TEXTE DE L'EXERCICE
------

4. Le dossier dont M. d'Angelo demande la consultation anticipée comprend des pièces relatives à l'instruction de la demande de naturalisation de M. E, parmi lesquelles certaines révèlent des éléments de la vie privée de ce dernier et de sa famille, et d'autres sont susceptibles de faire apparaître l'appréciation portée par l'administration sur son insertion dans la société française. Toutefois, M. d'Angelo s'est engagé à ne pas porter à la connaissance du public les éléments relatifs à la vie privée de M. E contenus dans son dossier de naturalisation. De plus, ces documents, produits entre le mois de mai 1993 et le mois d'octobre 1996, portent sur des faits ayant eu lieu il y a plus de vingt-six années à la date du présent jugement. Enfin, M. d'Angelo, journaliste, a demandé un accès anticipé à ce dossier afin d'approfondir son enquête sur le parcours de M. E en France et les informations dont disposait l'administration au moment de sa naturalisation, alors que ce dernier a été extradé en Argentine en 2019 afin de comparaître pour torture, privation illégale de liberté aggravée et crime contre l'humanité à l'encontre de M. C D, étudiant enlevé et disparu en 1976, et alors qu'il est suspecté d'avoir pris part, en qualité de policier, aux exactions commises entre 1976 et 1983 par l'Etat argentin. Ainsi, l'intérêt qui s'attache à la consultation de ces documents ne conduisant pas à porter une atteinte excessive à la vie privée de M. E, le ministre de la culture a commis une erreur d'appréciation.

------

CONSIGNE
Pour chaque affirmation ci-dessous, dites si elle concorde avec le texte sur la demande de M. d'Angelo, en répondant par oui ou non et en citant mot pour mot les termes décisifs du texte.
1. Les documents du dossier ont été produits entre mai 1993 et octobre 1996.
2. M. E a été extradé en Argentine en 2016.
3. M. d'Angelo s'est engagé à ne pas rendre publics les éléments sur la vie privée de M. E.

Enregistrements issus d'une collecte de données
------

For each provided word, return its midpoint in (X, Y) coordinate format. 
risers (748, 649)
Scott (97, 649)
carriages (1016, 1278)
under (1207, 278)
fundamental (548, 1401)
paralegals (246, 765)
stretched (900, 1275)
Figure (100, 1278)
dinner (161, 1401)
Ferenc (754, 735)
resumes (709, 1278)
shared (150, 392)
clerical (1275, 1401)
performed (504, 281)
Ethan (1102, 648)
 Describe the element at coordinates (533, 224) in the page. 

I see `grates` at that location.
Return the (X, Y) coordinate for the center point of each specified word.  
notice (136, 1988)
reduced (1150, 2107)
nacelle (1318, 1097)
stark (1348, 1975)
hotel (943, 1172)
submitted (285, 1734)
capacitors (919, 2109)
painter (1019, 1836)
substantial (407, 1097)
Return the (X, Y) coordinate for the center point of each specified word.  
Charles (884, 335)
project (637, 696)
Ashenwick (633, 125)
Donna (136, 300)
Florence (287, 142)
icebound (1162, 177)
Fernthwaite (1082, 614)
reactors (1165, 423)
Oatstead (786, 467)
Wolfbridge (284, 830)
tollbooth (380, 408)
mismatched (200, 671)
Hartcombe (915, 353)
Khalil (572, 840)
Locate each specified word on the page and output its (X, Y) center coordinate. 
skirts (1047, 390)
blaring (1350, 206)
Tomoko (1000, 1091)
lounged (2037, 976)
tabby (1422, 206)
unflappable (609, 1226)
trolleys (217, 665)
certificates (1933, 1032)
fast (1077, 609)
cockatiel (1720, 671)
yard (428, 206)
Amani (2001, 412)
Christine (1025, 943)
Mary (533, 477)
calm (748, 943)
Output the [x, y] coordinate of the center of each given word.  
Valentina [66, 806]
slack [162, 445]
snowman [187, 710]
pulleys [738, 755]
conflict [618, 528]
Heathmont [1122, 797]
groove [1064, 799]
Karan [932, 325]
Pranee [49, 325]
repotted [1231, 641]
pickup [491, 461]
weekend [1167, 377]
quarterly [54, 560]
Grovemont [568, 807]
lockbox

------

CORRIGÉ
1. Oui : « ces documents, produits entre le mois de mai 1993 et le mois d'octobre 1996 ».
2. Non : « ce dernier a été extradé en Argentine en 2019 ».
3. Oui : « M. d'Angelo s'est engagé à ne pas porter à la connaissance du public les éléments relatifs à la vie privée de M. E ».